CERCLA's Petroleum Exclusion: Whose Burden Is It Anyway?
Are you going to hang him anyhow—and try him afterward?1
This is a common reaction after first observing the liability associated with the Comprehensive Environmental Response, Compensation, and Liability Act (CERCLA or Superfund).2 Most defendants can be strong-armed into settling based on scant circumstantial evidence and seemingly unlimited liability. To avoid this liability, defendants who dispose of petroleum try to benefit from the most significant exemption from CERCLA's definition of hazardous substance—the petroleum exclusion. The scope of the petroleum exclusion is still in a state of flux, but most courts that have considered the exclusion agree that it covers naturally occurring substances and chemicals added during the refining process.3
Several commentators have urged courts to place the burden of proving the exemption4 on the defendant, but in so doing, they failed to apply well-founded rules of construction, evidence, and procedure.5 The resolution of this issue of statutory construction is critical.

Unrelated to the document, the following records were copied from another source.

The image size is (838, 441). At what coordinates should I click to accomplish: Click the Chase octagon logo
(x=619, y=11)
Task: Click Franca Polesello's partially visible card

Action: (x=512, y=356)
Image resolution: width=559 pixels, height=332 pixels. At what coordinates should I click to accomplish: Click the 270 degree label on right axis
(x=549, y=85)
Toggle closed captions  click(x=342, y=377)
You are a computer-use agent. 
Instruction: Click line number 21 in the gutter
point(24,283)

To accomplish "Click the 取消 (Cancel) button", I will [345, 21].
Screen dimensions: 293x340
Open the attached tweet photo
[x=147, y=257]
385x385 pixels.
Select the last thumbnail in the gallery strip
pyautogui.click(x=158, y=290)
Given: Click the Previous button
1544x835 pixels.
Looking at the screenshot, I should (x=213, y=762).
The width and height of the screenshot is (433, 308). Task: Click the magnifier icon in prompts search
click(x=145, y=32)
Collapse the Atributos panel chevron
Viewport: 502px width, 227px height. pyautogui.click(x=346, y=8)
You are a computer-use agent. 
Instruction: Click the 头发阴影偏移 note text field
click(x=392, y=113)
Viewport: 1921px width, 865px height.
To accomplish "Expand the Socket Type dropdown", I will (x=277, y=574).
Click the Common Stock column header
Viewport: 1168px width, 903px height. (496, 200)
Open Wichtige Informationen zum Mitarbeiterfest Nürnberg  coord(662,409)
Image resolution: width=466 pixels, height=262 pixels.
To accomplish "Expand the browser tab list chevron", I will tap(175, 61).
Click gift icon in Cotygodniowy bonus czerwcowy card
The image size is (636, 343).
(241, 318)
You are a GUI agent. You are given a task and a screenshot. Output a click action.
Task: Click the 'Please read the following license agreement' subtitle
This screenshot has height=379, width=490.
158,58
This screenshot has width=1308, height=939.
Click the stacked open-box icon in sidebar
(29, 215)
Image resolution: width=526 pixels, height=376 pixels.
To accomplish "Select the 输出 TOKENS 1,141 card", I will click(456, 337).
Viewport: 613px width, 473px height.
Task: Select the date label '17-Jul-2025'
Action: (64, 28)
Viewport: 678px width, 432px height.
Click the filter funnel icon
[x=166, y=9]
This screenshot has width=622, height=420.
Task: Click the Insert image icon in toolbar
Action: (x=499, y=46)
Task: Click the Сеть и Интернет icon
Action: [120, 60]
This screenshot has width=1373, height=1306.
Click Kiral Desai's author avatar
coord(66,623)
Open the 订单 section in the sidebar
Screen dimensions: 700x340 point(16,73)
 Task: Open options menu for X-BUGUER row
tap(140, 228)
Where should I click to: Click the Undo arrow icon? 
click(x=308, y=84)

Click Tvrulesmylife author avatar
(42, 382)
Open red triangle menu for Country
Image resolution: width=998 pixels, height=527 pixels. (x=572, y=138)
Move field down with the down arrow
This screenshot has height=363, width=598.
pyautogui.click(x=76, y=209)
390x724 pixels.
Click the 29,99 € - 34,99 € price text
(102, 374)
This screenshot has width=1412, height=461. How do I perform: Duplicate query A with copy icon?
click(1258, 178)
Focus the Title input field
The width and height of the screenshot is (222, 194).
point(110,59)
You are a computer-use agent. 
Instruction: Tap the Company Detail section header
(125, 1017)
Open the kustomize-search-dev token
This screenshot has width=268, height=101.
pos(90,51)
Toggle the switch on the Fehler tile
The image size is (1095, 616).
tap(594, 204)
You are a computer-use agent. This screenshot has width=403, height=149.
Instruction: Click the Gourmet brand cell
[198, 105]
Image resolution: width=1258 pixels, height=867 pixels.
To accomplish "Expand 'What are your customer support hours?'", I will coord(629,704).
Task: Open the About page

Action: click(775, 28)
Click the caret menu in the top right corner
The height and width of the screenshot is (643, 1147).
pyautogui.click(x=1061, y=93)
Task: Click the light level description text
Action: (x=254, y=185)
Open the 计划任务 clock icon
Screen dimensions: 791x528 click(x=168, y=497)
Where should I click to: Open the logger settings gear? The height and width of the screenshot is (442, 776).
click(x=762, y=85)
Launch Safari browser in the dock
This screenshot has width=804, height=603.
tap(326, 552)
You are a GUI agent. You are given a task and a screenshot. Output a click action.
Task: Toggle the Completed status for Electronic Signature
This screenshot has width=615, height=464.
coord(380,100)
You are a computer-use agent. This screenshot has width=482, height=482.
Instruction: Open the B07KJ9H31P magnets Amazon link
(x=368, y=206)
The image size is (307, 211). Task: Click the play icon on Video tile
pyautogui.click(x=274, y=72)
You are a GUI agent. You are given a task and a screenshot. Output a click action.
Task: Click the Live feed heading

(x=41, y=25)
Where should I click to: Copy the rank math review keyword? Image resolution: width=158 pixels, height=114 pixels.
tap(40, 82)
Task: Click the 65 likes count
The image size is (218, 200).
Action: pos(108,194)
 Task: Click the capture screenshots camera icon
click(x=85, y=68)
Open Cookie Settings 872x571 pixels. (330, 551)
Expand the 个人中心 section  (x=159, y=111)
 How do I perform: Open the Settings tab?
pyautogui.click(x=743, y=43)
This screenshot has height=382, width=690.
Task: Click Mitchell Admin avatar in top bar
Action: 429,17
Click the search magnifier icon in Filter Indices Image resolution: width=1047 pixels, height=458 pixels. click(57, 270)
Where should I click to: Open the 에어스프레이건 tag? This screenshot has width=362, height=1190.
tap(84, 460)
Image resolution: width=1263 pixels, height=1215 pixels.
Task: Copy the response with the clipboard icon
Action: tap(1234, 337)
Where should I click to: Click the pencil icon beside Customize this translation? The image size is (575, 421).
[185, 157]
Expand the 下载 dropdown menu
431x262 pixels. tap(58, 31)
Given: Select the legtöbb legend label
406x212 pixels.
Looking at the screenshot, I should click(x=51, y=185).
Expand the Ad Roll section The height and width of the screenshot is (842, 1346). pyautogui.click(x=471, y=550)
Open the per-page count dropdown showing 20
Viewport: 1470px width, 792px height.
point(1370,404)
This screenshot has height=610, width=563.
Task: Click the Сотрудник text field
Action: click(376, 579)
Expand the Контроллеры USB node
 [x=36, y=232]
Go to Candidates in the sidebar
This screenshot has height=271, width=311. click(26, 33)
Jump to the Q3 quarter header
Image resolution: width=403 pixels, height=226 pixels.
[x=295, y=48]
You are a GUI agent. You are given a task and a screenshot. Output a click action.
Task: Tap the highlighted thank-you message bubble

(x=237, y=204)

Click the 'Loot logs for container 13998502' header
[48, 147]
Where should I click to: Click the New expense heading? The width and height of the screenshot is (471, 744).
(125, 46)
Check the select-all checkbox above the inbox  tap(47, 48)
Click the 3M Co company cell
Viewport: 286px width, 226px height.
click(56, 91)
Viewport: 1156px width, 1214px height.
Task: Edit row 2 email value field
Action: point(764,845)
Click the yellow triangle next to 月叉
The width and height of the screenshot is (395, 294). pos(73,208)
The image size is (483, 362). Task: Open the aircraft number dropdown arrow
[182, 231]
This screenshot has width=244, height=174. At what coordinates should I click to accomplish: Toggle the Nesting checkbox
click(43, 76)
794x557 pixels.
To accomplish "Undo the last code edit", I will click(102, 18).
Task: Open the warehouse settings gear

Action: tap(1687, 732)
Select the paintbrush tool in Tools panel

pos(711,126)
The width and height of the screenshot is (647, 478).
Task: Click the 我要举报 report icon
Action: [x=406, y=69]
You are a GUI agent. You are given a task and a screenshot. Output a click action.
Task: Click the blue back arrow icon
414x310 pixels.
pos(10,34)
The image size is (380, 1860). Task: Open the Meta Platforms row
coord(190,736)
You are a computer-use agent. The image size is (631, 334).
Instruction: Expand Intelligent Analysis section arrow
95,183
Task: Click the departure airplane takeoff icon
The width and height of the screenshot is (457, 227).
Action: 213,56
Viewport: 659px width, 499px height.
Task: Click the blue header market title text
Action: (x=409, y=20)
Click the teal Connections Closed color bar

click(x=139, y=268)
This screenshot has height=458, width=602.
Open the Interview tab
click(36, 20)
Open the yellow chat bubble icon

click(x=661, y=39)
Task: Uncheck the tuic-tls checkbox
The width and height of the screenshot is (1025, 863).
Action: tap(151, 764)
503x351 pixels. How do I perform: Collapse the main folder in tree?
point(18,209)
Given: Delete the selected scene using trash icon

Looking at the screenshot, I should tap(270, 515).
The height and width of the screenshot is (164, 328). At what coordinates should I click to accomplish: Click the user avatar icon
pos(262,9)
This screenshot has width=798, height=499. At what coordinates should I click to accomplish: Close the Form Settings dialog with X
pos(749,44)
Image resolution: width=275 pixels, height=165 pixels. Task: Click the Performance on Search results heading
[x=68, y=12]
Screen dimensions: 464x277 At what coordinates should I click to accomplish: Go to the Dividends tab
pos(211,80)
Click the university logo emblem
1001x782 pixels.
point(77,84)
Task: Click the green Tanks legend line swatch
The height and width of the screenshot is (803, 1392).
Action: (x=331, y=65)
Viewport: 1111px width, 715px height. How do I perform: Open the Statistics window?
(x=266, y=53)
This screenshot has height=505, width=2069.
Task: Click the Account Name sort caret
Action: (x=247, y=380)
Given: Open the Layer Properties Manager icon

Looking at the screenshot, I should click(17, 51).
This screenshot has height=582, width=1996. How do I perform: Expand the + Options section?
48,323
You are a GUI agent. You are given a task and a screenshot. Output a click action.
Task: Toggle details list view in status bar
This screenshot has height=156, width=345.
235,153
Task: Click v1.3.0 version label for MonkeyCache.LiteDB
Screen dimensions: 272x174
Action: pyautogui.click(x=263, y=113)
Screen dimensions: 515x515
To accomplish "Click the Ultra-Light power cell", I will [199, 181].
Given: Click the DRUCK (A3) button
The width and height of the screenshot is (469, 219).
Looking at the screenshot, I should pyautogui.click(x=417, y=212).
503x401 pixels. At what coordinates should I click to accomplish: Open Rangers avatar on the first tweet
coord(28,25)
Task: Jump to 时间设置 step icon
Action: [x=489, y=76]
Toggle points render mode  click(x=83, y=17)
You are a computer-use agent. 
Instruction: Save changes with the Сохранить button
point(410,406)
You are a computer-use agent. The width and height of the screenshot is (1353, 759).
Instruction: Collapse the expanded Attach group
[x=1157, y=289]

Evidence in most Superfund cases is sparse, and neither the plaintiff nor the defendant may have access to the facts necessary to establish whether chemicals in released petroleum occurred naturally, were added during refining, were added later, or were released separately. Accordingly, allocation of the burden of proof may determine whether the exclusion applies to a particular case.
This Dialogue examines which party should bear this burden. It analyzes the text and legislative history of CERCLA, as well as case law on the burden of proving statutory exceptions generally and the petroleum exclusion in particular. It concludes that the plaintiff bears the burden of establishing that the petroleum exclusion does not apply.